By April 1916, the ice started to break up, so they took to lifeboats with the intent of reaching land on the tip of the Antarctic Peninsula. After a week of very rough seas, they arrived at deserted Elephant Island. This was not their destination, but they were glad to arrive there because they had not stepped on land since December 5, 1914. With five men and one lifeboat, Shackleton went in search of help leaving the rest of the crew here. They got to South Georgia Island, from where a smaller group went to a whaling station for help.

For the next few months Shackleton sailed unsuccessfully in three different ships to rescue the remaining crew but none of the ships could cut through the ice surrounding Elephant Island. Eventually on August 30, 1916 Shackleton was able to rescue the remaining twenty-two men.

Perhaps if he had listened to the local seamen at South Georgia Island the crisis might have been avoided. Leaders need to listen to counsel especially from those qualified to know. A crisis occured, but Shackleton took responsibility for it and was able to keep every single man safe.

Here are four lessons to learn from Shackleton’s example about dealing with crisis:

First, in crisis leaders must be able to identify and set the right priorities. After spending almost a year on board a stationary ship and then having to abandon it, Shackleton adjusted to the reality of the situation – that this was now a survival mission. The goal had changed, and the priority now was to save the whole team. In times of crisis when it becomes crystal clear that it is impossible to pursue the original purpose, leaders must be able to identify and set the right priorities. We must deal with the reality before us.

Secondly, leaders must show strength in crisis. A time of crisis is not a time for the leader to fall apart. Shackleton had to give his men hope that they would pull through. A leader must model strength in crisis. It does not mean that he or she doesn’t have private fears, but he must still communicate hope and strength to those he leads. We cannot give up in crisis because our people look up to us, and they must find us able to lead.

Thirdly, Shackleton was resilient in crisis. He kept going. For two whole years (August 1914 to August 1916) in the most difficult conditions, he was right there leading from the front. A leader must be resilient, able to adapt to and overcome the situation at hand.

Lastly, in crisis the people you lead must be able to rely on your leadership. Followers must be able to trust that in crisis you can and will come through. Followers must have confidence that their leader will do all that needs to be done to save the situation.
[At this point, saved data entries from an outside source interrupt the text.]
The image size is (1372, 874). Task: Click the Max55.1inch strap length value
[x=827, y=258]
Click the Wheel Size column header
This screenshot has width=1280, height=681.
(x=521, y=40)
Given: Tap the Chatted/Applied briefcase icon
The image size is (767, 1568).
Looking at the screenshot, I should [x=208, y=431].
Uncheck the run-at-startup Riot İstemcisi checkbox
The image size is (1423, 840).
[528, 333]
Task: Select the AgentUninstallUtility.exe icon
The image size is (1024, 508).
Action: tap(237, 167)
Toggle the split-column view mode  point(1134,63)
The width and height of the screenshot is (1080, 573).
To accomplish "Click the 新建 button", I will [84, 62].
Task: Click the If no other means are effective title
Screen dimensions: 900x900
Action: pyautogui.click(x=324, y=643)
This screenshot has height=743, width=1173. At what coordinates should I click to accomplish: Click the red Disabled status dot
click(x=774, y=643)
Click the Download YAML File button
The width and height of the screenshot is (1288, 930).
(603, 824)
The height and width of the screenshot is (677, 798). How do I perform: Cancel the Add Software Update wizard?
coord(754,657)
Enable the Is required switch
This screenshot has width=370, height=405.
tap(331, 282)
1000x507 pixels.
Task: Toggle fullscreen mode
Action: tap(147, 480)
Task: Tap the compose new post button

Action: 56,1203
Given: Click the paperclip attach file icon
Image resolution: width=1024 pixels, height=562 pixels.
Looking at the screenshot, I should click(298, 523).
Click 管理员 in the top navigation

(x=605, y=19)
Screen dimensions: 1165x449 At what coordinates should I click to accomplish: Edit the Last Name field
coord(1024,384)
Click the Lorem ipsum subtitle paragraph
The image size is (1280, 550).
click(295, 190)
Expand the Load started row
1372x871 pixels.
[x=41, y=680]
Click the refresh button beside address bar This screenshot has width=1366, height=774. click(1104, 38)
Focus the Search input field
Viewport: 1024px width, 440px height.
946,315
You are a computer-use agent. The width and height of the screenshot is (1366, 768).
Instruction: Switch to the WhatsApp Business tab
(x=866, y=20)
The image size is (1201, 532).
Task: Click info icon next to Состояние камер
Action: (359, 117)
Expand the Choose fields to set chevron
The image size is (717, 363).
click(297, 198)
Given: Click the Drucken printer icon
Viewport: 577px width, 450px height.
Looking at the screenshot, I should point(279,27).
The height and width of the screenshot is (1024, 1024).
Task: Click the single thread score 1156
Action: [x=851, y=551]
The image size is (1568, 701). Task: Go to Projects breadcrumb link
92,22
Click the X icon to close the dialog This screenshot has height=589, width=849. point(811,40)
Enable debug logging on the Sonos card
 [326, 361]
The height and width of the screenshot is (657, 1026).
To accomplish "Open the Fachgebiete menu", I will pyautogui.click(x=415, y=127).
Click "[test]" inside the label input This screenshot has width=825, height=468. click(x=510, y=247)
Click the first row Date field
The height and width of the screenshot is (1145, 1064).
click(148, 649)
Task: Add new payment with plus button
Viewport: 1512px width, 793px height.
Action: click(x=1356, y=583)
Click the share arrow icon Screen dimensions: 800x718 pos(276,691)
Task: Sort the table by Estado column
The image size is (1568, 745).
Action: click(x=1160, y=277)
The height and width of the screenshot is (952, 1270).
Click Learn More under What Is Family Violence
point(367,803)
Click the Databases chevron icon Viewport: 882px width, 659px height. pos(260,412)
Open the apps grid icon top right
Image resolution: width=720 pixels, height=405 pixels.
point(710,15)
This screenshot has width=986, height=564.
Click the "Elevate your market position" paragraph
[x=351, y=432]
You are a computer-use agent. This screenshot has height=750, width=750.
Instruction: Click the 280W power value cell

Shackleton’s example proves that circumstances don’t determine the outcome, rather who is in leadership is a strong factor in determining the outcome. His story has even greater impact considering it occurred at a time when there was no sophisticated technology to track where he was or for him to send a message by satellite: yet he survived and found a way out with ALL his men. His story has been written about extensively, and has been a case study at Harvard Business School. While it was a failure of the original purpose, it was a huge success of survival, resilience, and leadership in uncertain and life-threatening circumstances.